(Collected data entries)

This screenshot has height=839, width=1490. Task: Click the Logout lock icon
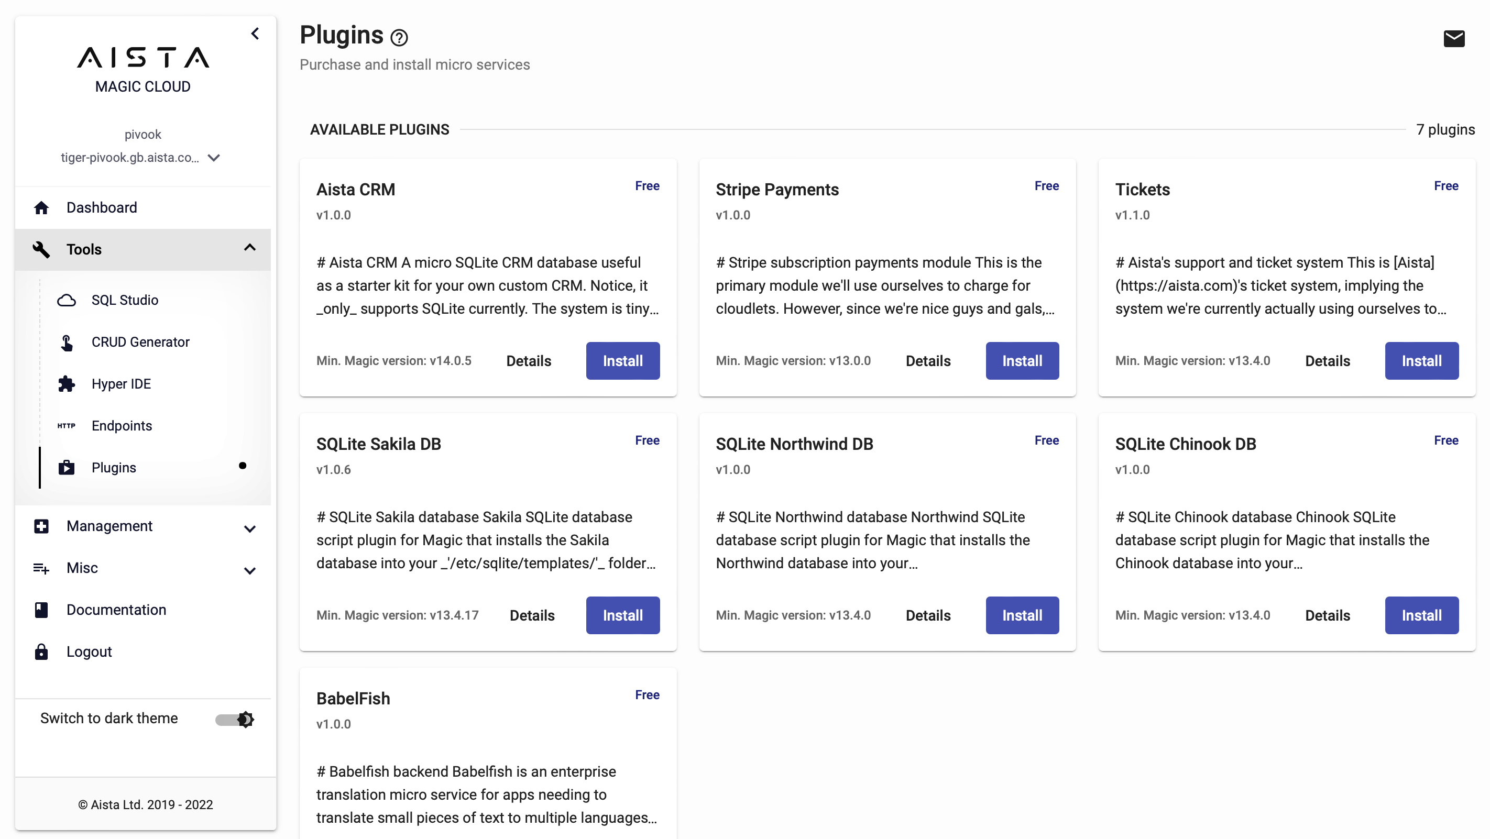point(42,651)
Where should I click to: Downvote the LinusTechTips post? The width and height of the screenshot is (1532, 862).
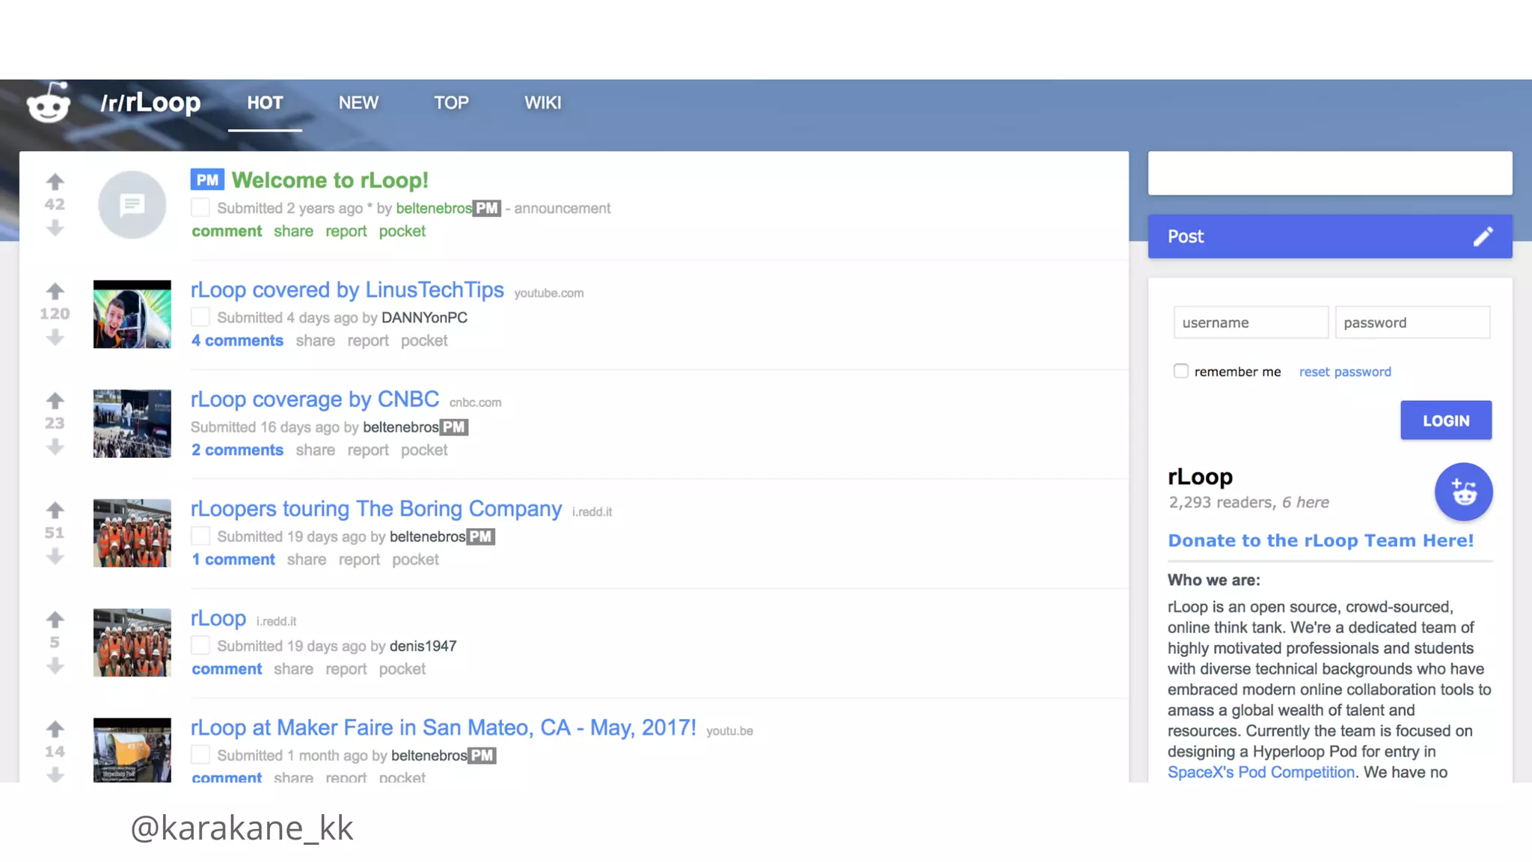(x=55, y=338)
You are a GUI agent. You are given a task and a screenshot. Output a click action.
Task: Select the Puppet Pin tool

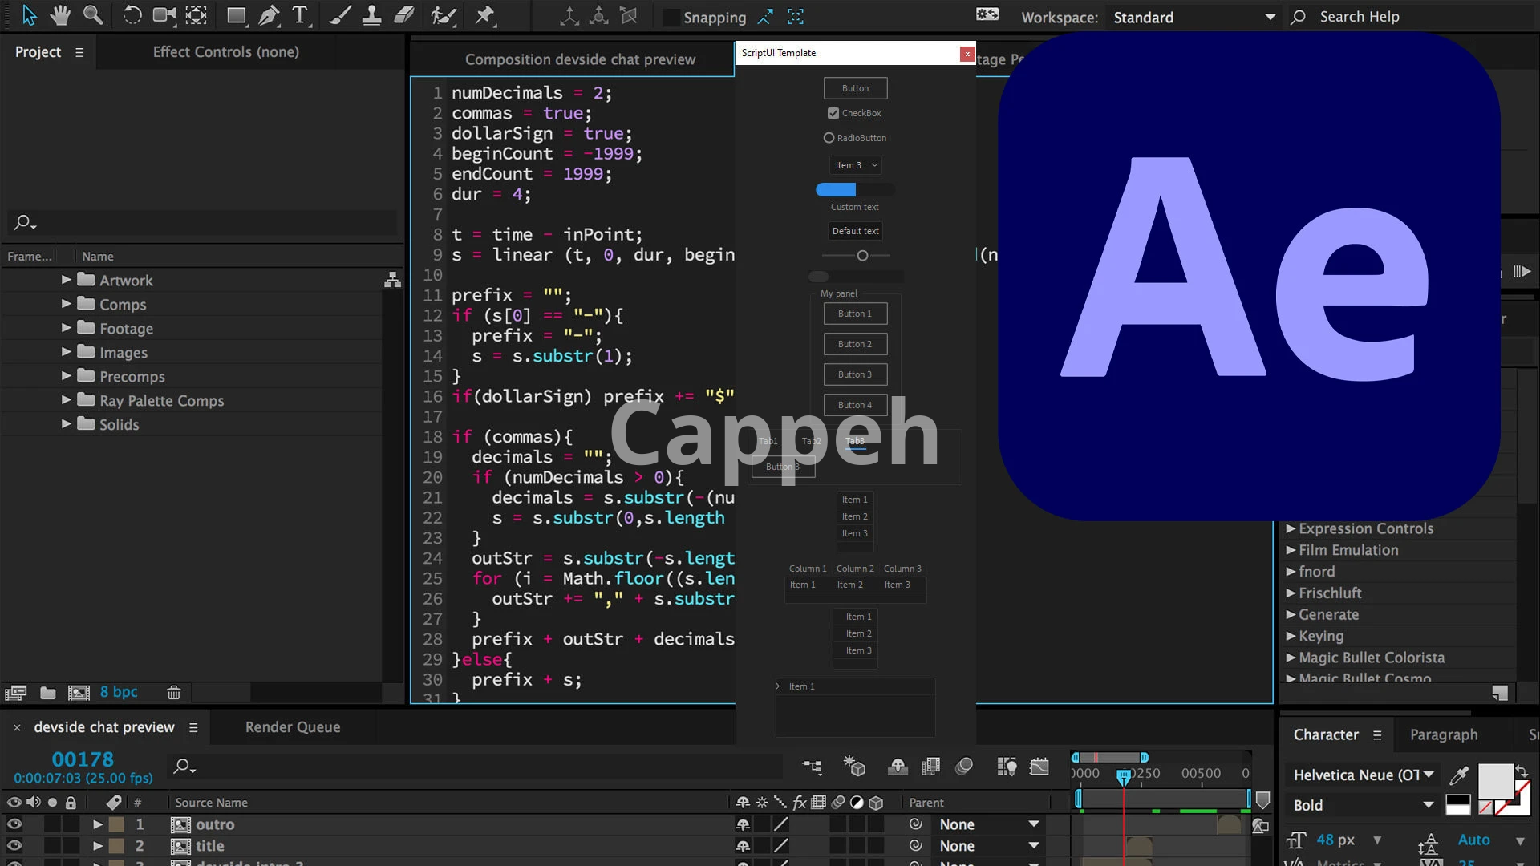484,15
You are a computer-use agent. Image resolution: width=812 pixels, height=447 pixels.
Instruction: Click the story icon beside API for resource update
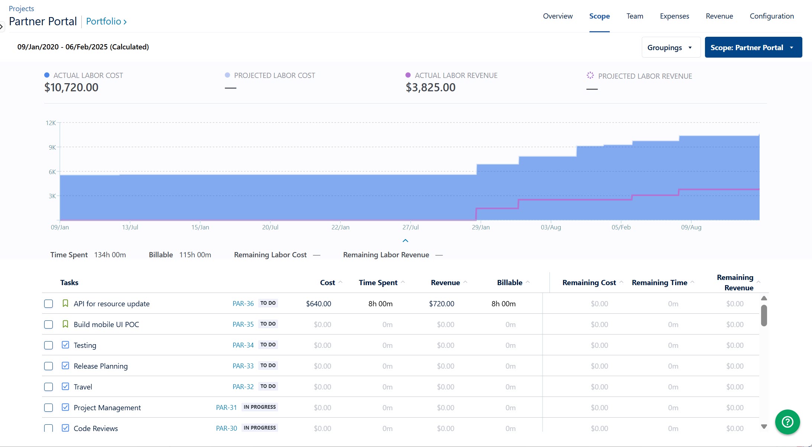[65, 303]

_WHAT THE EXERCISE ASKS:_ Which lines of the data include "agent"? Copy each of them.

_COMPLETED TASK:_
You are a GUI agent. You are given a task and a screenshot. Output a click action.
You are a computer-use agent. Image resolution: width=812 pixels, height=447 pixels.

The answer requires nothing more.